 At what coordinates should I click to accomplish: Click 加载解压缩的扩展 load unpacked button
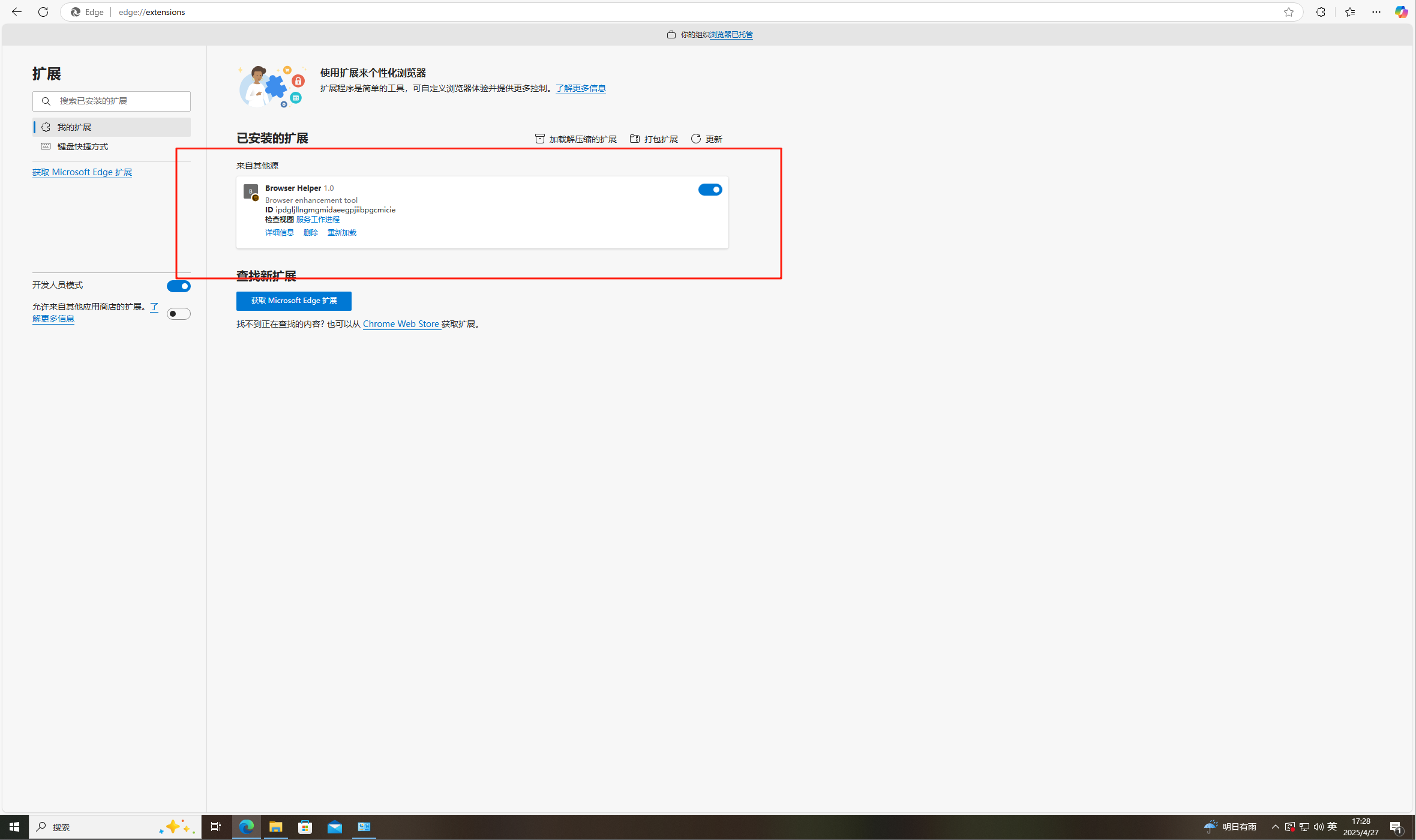[576, 139]
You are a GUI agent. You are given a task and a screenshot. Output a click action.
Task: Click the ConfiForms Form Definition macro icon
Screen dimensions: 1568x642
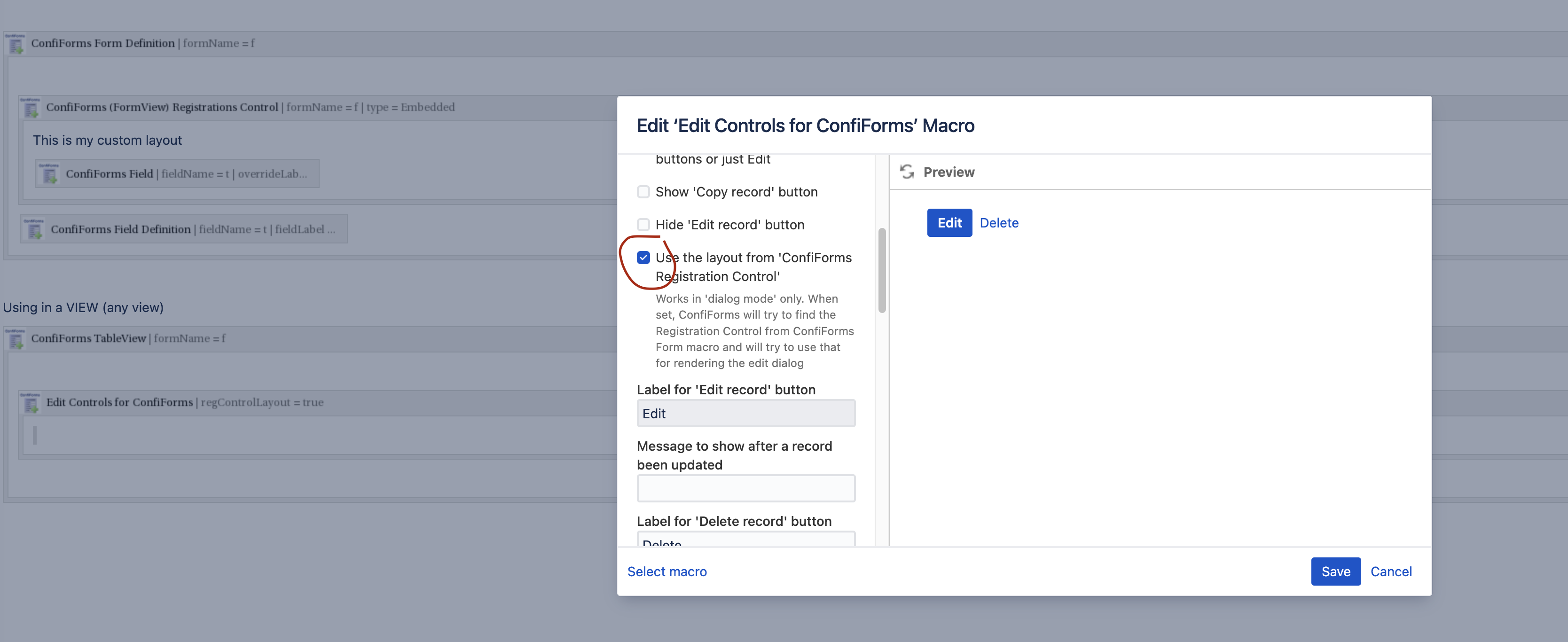[16, 44]
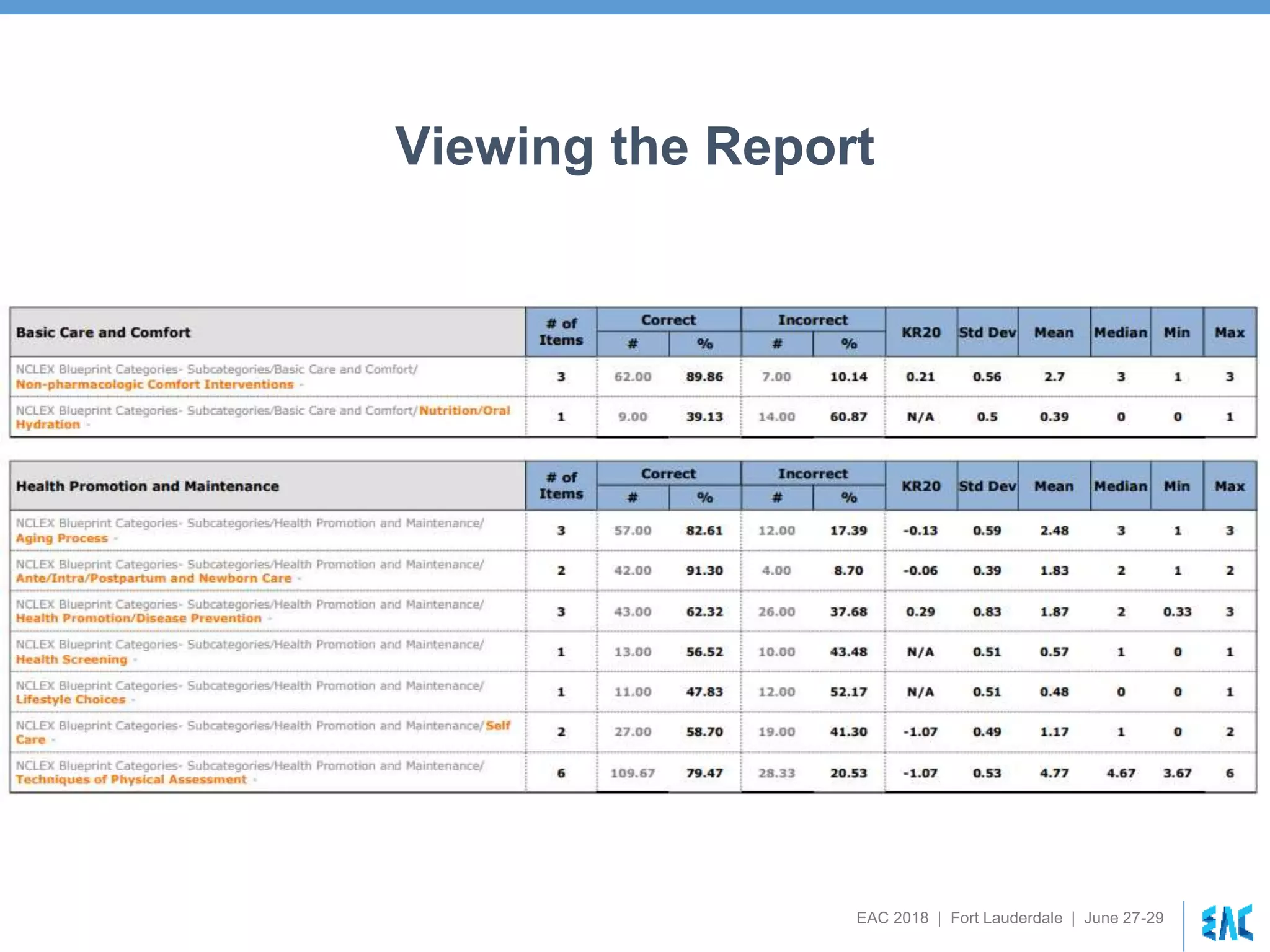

■ YOUR INSTRUCTIONS
Please restate, word for word, the lines from the one with "Task: Click the" through the final line of the material, both included, and omit the pictures.

■ EXERCISE ANSWER
Task: Click the ConfiForms Form Definition macro icon
Screen dimensions: 1568x642
[16, 44]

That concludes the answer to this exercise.